SETTEMBRE 2002

ITALIA

ALPIGNANO: CASA B. G. ALLAMANO

28 giugno - arriva fra noi p. Antonio Merigo. Il 1° luglio prende possesso come nuo-vo superiore della casa, mentre p. Ignazio Mondin succede a p. Aldo Parodi come economo della medesima. Egli sarà affiancato da fr. Franco Guglielmetti per la contabilità e dal diac. Maurizio Emanueli per la gestione del personale di servizio.
29 giugno - p. Giuseppe Mina celebra solennemente il suo 60° di sacerdozio a Salice di Fossano.
Da parte sua, la comunità celebra solennemente il giubileo d'oro dei pp. Ugo Luise e Michele Merlone.

Luglio - in questo periodo p. Guido Guerra sostituisce p. Giorgio Valperga come cappellano delle suore a Venaria.
Arriva in comunità fr.

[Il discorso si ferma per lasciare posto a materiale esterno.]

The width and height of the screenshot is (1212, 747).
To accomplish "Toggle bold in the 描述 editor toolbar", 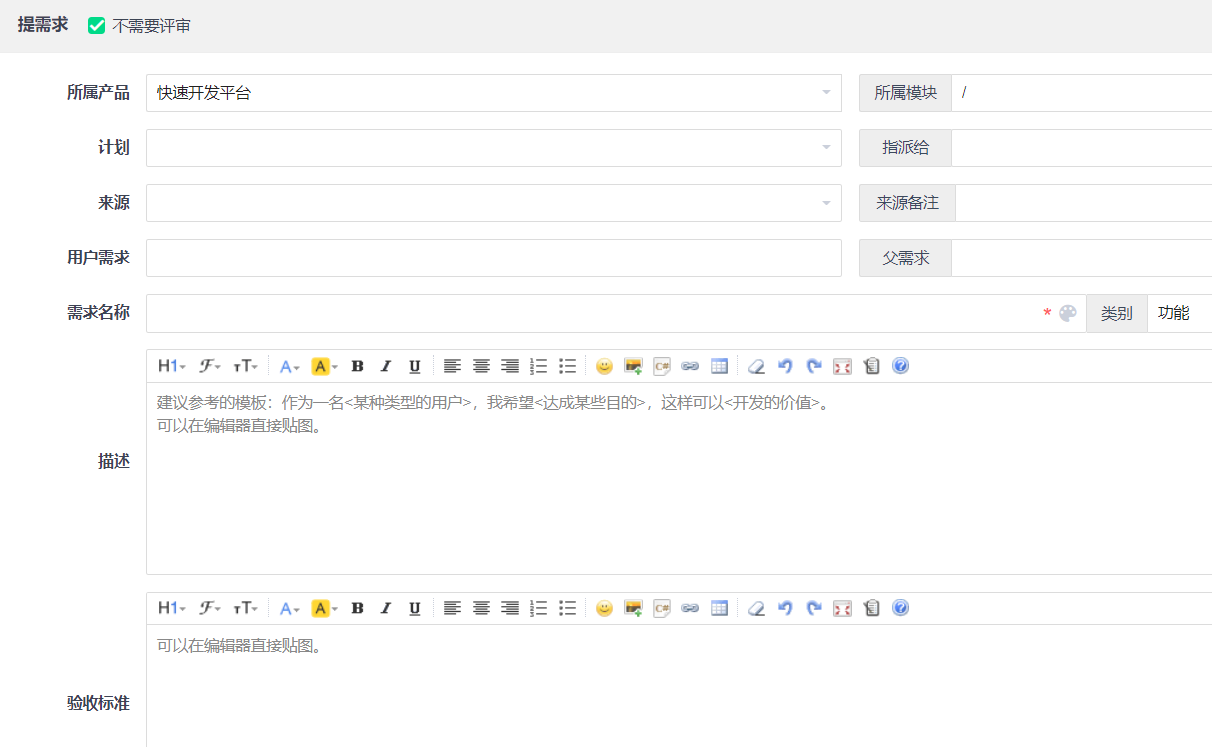I will click(357, 366).
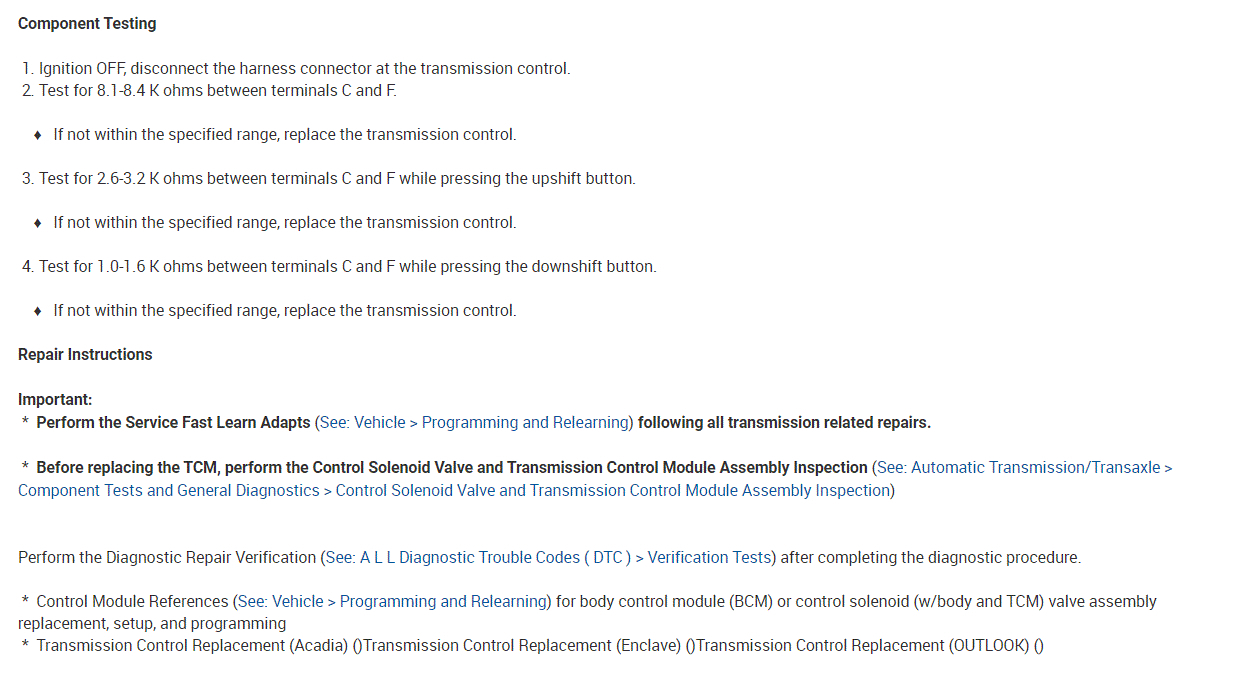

Antonio Martín V. per un periodo di riposo.
All'ospedale Koelliker p. Carlo Motta viene operato di cataratta, mentre p. Cesare Posocco si sottopone a controllo medico.
3 luglio - presiede l'eucaristia p. Franco Gioda, nuovo superiore regionale. Egli visita e parla con i singoli confratelli e si ripromette ulteriori contatti. Il lunedì seguente, 8 luglio, il nuovo Consiglio della Regione Italia si raccoglie nella nostra casa per una giornata di lavoro e riflessione.

20 luglio: giornata storica - "albo signando lapillo".
Alle ore 11, nel cortile di accesso del Castello avviene la firma del protocollo d'intesa per l'acquisizione del Castello da parte del Comune di Alpignano. La cerimonia inizia con la rievocazione folcloristica, in costume, degli avvenimenti interessanti la storia del conte Provana in Alpignano, che dà il via ai festeggiamenti in onore del patrono, s. Giacomo.
Seguono i discorsi del Sindaco e del Padre Generale che presentano le finalità che hanno condotto a questo accordo e auspicano che la cinquantenaria amicizia che ha legato le due istituzioni possa continuare a beneficio della popolazione. Quindi, tra lo scattare dei flash e l'attenzione dei cronisti si procede alla firma del seguente protocollo:
"Oggi è una giornata storica per la Città di Alpignano perché marca la felice conclusione di una lunga trattativa volta a far acquistare al Comune il Castello dei Provana e all'Istituto dei Missionari della Consolata una nuova casa secondo le proprie necessità".
Alla cerimonia erano presenti da parte dell'Istituto il Superiore Generale, p. Franco Gioda, superiore regionale e i padri Paolo Fedrigoni, rappresentante legale, che ha accompagnato il percorso per giungere all'intesa, Antonio Merigo e Ignazio Mondin.